_Assignment:_ Read through the entries below and return each line with the word "agent".
Task inputs section start
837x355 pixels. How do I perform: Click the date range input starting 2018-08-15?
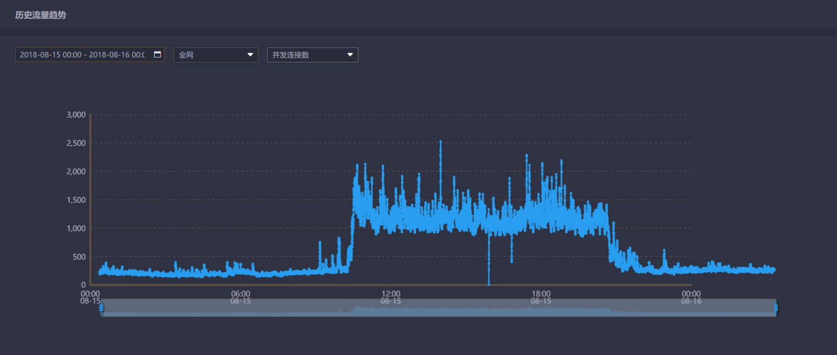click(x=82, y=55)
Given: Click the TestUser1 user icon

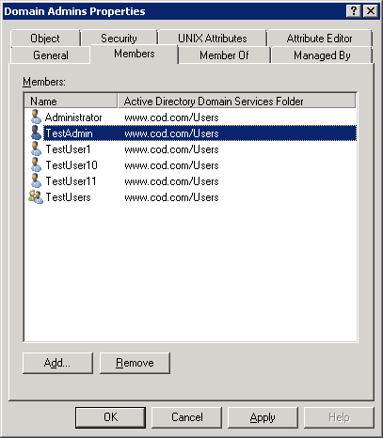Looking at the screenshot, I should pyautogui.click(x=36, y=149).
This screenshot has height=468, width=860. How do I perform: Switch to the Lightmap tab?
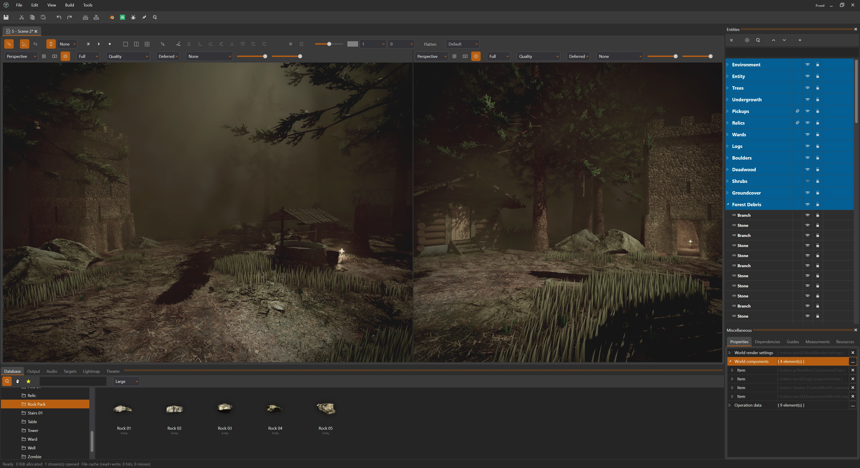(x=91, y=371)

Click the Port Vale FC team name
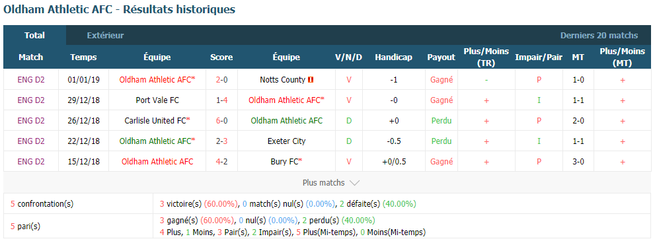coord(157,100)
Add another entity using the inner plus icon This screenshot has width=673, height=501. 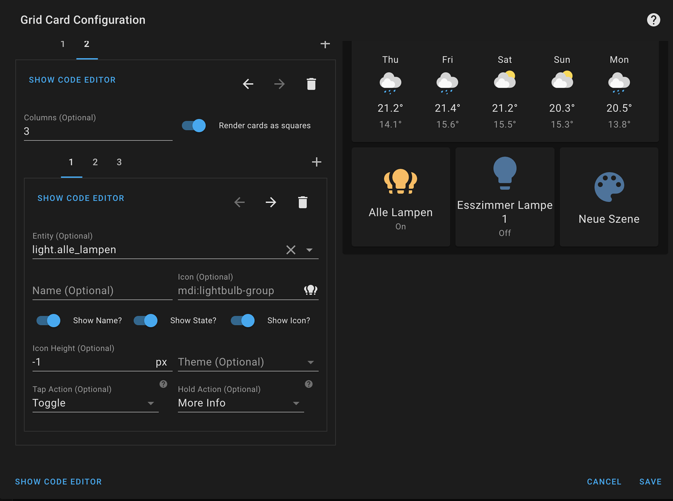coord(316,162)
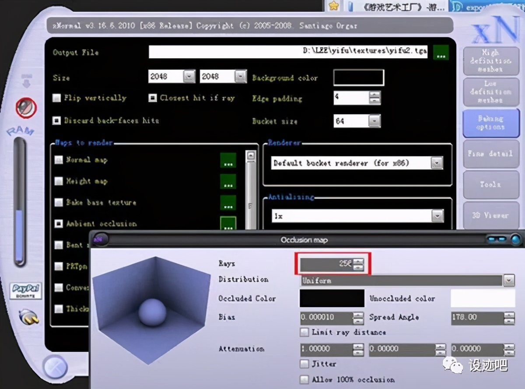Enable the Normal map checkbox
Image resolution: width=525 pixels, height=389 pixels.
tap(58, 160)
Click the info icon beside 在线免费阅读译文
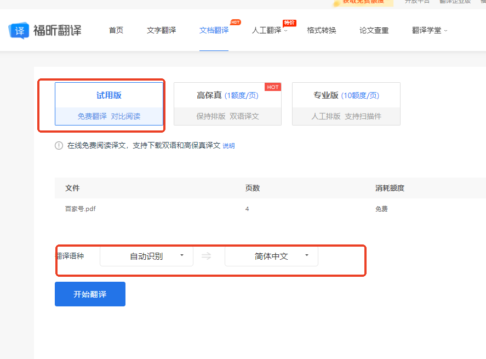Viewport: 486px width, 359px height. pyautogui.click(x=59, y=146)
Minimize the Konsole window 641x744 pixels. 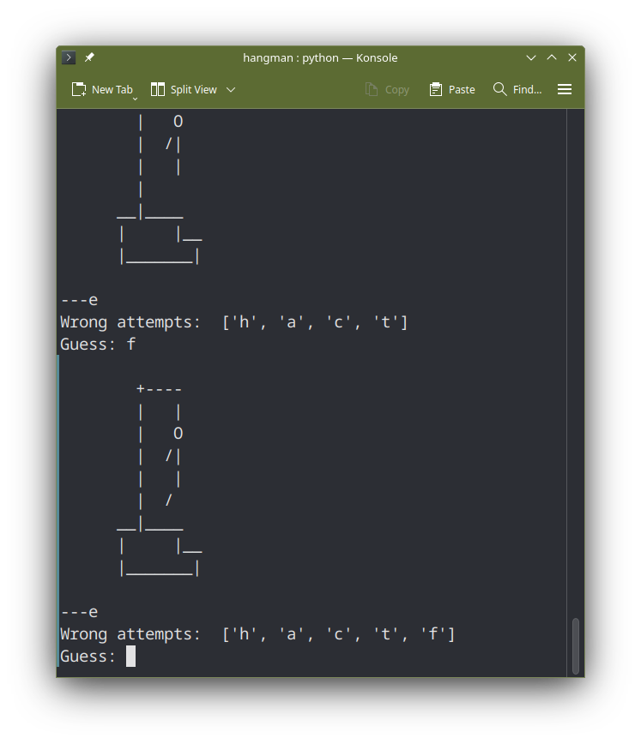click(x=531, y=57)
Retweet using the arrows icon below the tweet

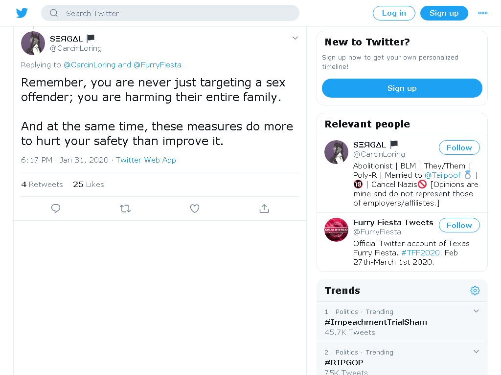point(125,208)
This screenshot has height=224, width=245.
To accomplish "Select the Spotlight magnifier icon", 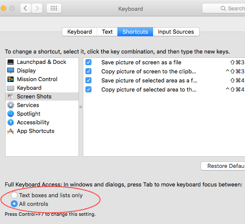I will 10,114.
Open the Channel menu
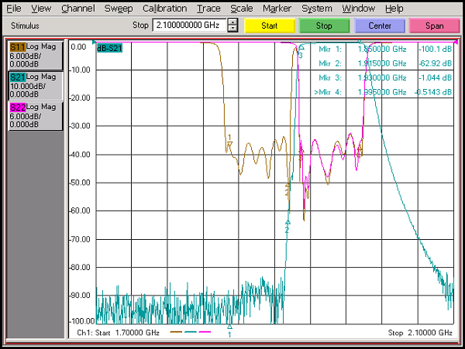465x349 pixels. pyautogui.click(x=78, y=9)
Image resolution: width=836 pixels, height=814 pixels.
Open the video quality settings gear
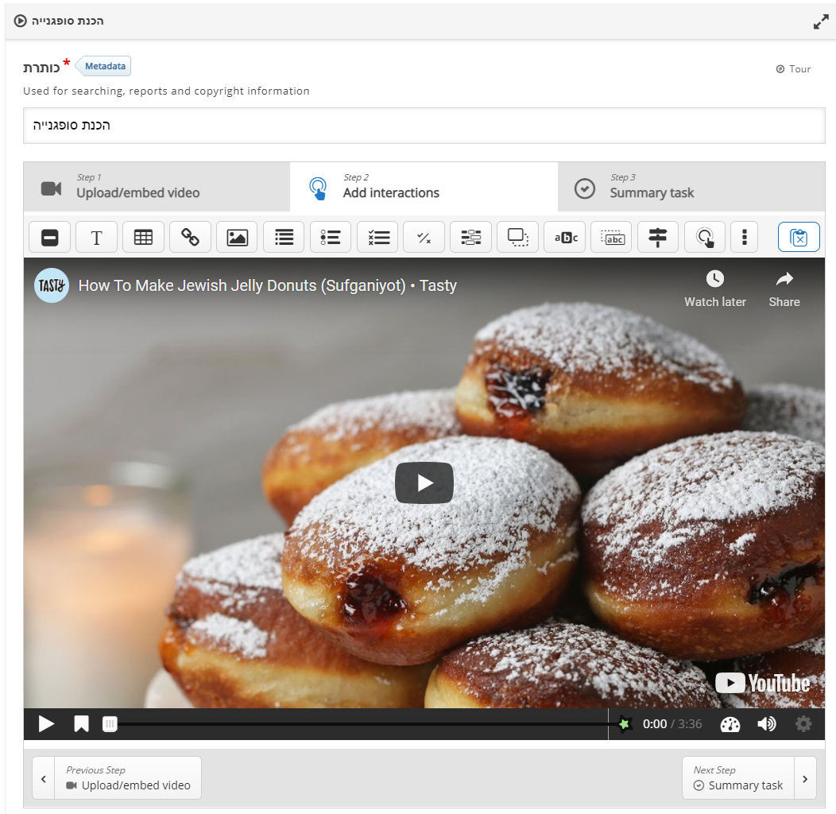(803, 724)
Task inputs section end
Task inputs section start
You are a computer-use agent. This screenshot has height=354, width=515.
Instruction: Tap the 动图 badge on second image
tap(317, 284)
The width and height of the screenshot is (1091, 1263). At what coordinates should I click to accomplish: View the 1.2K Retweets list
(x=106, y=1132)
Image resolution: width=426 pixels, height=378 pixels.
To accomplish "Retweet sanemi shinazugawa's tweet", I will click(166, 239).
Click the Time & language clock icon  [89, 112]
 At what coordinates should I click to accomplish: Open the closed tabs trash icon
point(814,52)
Task inputs section end
Task inputs section start
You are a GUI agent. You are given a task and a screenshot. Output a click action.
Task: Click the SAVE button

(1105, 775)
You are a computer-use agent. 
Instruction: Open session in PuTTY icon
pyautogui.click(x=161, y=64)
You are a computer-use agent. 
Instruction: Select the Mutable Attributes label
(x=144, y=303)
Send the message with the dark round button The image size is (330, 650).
Task inputs section end
_Result below:_
You are a computer-use agent. This screenshot has height=354, width=515.
You are a GUI agent. You are given a task and a screenshot. Output a click action.
You are a computer-use agent. 
You are a computer-use agent. 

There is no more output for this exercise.